[Problem details]
Go through the material and pull out every line with the string "accomplish" in it.

"""

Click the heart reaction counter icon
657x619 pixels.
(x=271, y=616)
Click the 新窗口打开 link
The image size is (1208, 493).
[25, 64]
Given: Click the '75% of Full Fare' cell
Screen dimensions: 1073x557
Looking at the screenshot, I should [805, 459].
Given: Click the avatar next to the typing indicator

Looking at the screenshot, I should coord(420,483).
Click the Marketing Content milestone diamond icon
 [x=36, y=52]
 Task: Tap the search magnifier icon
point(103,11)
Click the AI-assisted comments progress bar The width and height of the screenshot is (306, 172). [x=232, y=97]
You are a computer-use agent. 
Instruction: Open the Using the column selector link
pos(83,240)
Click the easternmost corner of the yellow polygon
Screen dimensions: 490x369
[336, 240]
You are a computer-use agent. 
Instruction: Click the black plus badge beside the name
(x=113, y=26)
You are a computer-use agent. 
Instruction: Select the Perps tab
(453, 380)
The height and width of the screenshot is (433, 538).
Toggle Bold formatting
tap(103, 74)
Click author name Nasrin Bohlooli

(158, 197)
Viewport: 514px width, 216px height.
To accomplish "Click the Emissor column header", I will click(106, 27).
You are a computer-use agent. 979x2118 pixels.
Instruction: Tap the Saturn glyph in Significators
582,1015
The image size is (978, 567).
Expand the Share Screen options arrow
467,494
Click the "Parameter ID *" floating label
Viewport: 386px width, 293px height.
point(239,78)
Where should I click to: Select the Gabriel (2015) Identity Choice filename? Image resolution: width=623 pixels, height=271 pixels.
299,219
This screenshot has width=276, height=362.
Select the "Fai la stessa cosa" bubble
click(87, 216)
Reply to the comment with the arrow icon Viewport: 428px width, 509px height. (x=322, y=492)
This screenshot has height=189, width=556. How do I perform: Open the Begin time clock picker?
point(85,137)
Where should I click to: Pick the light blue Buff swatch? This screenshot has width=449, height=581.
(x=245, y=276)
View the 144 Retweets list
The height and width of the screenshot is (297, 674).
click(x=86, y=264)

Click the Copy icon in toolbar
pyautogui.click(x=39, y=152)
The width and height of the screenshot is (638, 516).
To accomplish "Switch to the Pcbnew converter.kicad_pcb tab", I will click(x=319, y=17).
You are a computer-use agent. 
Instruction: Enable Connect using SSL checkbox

"""

[Your solution]
To accomplish "Click the Emissor column header", I will click(106, 27).
To accomplish "Switch to the Pcbnew converter.kicad_pcb tab", I will click(x=319, y=17).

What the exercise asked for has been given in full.